**BRIEF:**
The line that holds "Click the Next button to proceed" marks the start. Return it and each following line through the end of the data, unchanged.

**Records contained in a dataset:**

Content starts

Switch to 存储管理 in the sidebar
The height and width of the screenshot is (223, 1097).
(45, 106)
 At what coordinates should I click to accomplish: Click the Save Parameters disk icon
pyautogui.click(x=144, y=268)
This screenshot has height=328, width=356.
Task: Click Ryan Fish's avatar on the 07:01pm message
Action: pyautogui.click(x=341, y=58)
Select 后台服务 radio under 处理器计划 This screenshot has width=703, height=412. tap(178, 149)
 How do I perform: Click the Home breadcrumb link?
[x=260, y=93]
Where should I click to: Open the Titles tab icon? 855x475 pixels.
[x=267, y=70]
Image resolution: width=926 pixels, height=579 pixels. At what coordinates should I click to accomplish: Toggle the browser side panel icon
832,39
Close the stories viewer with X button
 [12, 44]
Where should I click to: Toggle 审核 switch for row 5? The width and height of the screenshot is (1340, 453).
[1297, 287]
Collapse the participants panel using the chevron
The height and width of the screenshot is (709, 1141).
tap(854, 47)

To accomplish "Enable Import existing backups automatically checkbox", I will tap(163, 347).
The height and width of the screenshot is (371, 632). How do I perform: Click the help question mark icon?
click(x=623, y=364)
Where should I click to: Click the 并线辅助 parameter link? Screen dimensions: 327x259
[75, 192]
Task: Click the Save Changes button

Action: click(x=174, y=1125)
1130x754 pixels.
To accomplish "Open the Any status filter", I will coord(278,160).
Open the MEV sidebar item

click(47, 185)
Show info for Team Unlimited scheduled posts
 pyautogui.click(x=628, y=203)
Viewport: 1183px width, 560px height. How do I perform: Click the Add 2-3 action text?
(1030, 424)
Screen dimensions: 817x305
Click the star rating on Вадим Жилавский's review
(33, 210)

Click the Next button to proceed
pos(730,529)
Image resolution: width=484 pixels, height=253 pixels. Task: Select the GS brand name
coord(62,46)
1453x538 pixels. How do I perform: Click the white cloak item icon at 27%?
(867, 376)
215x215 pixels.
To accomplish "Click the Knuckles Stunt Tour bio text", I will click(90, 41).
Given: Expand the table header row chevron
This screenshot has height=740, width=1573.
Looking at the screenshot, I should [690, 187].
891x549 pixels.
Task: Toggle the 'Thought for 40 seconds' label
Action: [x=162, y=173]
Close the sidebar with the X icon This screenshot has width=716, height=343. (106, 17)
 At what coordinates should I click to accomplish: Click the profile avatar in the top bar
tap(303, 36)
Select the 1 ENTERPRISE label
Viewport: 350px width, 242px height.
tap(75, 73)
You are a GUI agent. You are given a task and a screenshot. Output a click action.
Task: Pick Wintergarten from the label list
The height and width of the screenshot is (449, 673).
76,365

Content ends

**SOLUTION FOR THIS TASK:**
Click the Next button to proceed
pos(730,529)
Image resolution: width=484 pixels, height=253 pixels. Task: Select the GS brand name
coord(62,46)
1453x538 pixels. How do I perform: Click the white cloak item icon at 27%?
(867, 376)
215x215 pixels.
To accomplish "Click the Knuckles Stunt Tour bio text", I will click(90, 41).
Given: Expand the table header row chevron
This screenshot has height=740, width=1573.
Looking at the screenshot, I should [690, 187].
891x549 pixels.
Task: Toggle the 'Thought for 40 seconds' label
Action: [x=162, y=173]
Close the sidebar with the X icon This screenshot has width=716, height=343. (106, 17)
 At what coordinates should I click to accomplish: Click the profile avatar in the top bar
tap(303, 36)
Select the 1 ENTERPRISE label
Viewport: 350px width, 242px height.
tap(75, 73)
You are a GUI agent. You are given a task and a screenshot. Output a click action.
Task: Pick Wintergarten from the label list
The height and width of the screenshot is (449, 673).
76,365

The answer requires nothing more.